### AUSZUG
========
Herr Professor Bodack – welche Vorteile bringt uns „Stuttgart 21“?Karl-Dieter Bodack: Wenig. Im Schnitt unterm Strich und im Durchschnitt sind die Fahrgäste in den Zügen eine halbe Minute schneller in Stuttgart. 30 Sekunden schneller. Das muss man in Relation zu mindestens 10 Milliarden Kosten einschließlich der Neubaustrecke Ulm-Stuttgart sehen. Zehn Milliarden für eine halbe Minute.

Julian Aicher: Wie kommen Sie zu dieser Behauptung?

Karl-Dieter Bodack: Die frühere Stuttgarter Umweltministerin Tanja Gönner hat noch vor der letzten Landtagswahl bei SMA eine Studie in Auftrag gegeben. Und dort hat man extrem gründlich, umfangreich und genau gerechnet. Da wurde dann nicht gelobt, dass ein leerer Zug schneller ankommt – das bringt ja nichts. SMA ging bei seinen Berechnungen von den Fahrgästen aus. Also Bahnfahrenden, die aus Karlsruhe, Mannheim, Horb, Crailsheim oder Ulm nach Stuttgart rein fahren. Manche dieser Züge – zum Beispiel aus Ulm – sind tatsächlich schneller.
========
### BEREITGESTELLTE ANGABEN
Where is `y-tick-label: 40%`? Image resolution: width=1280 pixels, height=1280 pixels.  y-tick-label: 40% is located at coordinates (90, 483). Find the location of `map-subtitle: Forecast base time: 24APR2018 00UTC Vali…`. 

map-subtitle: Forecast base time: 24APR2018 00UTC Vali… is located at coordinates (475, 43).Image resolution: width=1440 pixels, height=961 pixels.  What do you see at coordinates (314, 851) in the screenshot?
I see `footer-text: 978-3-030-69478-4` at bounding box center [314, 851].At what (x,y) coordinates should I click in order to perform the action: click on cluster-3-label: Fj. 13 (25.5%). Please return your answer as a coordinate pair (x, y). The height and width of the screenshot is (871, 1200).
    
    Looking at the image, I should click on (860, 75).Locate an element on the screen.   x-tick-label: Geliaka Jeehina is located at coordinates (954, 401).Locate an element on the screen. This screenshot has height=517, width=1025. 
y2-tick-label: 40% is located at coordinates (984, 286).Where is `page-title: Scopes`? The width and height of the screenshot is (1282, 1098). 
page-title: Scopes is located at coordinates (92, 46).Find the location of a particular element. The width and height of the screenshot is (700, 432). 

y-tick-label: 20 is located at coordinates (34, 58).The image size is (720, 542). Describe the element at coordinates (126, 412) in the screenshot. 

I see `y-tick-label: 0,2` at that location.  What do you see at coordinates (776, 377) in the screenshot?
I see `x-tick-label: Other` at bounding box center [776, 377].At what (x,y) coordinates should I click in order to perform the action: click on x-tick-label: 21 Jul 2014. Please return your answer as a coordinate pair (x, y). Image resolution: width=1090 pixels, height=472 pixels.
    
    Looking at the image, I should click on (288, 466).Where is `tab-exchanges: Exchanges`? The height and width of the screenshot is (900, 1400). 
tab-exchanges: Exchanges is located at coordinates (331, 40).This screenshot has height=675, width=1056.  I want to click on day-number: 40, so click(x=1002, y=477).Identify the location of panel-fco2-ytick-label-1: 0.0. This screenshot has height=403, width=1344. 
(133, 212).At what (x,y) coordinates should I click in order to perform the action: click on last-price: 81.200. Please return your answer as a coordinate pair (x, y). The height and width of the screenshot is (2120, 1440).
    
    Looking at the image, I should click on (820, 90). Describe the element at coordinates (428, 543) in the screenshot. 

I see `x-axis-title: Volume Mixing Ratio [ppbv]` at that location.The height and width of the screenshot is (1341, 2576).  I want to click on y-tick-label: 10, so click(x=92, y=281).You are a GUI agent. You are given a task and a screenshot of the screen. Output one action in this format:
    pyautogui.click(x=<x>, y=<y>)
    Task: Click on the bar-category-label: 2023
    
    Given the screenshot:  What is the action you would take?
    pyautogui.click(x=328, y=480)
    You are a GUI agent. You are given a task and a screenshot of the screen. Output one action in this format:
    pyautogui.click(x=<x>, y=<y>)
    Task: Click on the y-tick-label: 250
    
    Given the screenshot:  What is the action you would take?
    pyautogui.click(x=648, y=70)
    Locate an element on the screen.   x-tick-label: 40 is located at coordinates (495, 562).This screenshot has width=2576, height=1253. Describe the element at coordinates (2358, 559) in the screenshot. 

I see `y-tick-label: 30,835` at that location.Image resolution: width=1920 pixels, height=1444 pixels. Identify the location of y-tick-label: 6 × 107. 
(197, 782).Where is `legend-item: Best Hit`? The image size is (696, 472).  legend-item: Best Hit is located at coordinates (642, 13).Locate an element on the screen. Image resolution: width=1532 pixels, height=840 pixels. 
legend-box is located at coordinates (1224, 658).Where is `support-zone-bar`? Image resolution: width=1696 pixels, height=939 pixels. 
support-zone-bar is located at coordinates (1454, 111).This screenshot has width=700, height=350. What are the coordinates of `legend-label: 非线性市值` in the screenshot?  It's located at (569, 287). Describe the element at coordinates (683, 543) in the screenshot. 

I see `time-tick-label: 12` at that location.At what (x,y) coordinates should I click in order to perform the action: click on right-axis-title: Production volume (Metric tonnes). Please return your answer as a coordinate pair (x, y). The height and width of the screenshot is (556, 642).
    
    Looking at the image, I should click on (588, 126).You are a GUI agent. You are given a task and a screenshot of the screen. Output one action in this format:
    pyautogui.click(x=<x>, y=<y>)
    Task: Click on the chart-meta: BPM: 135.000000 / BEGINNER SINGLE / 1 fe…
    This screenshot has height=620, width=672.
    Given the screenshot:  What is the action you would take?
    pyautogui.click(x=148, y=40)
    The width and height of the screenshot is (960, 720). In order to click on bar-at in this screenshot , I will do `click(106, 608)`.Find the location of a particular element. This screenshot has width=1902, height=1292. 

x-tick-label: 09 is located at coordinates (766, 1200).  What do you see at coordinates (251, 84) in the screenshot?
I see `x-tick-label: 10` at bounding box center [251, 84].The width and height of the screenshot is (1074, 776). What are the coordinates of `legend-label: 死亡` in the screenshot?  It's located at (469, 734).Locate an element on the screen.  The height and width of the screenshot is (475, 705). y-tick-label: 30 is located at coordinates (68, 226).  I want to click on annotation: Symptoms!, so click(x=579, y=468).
========
### ARBEITSAUFTRAG A
Aus welchen Städten fahren laut dem Auszug die Bahnfahrenden nach Stuttgart, von denen SMA bei seinen Berechnungen ausging? Nennen Sie alle.
### ARBEITSAUFTRAG B
Schreiben Sie den Abschnitt des Auszugs wortgetreu ab, der mit den Worten „Karl-Dieter Bodack: Die“ einsetzt und mit „sind tatsächlich schneller.“ schließt.

### LÖSUNG A
Karlsruhe, Mannheim, Horb, Crailsheim, Ulm

### LÖSUNG B
Karl-Dieter Bodack: Die frühere Stuttgarter Umweltministerin Tanja Gönner hat noch vor der letzten Landtagswahl bei SMA eine Studie in Auftrag gegeben. Und dort hat man extrem gründlich, umfangreich und genau gerechnet. Da wurde dann nicht gelobt, dass ein leerer Zug schneller ankommt – das bringt ja nichts. SMA ging bei seinen Berechnungen von den Fahrgästen aus. Also Bahnfahrenden, die aus Karlsruhe, Mannheim, Horb, Crailsheim oder Ulm nach Stuttgart rein fahren. Manche dieser Züge – zum Beispiel aus Ulm – sind tatsächlich schneller.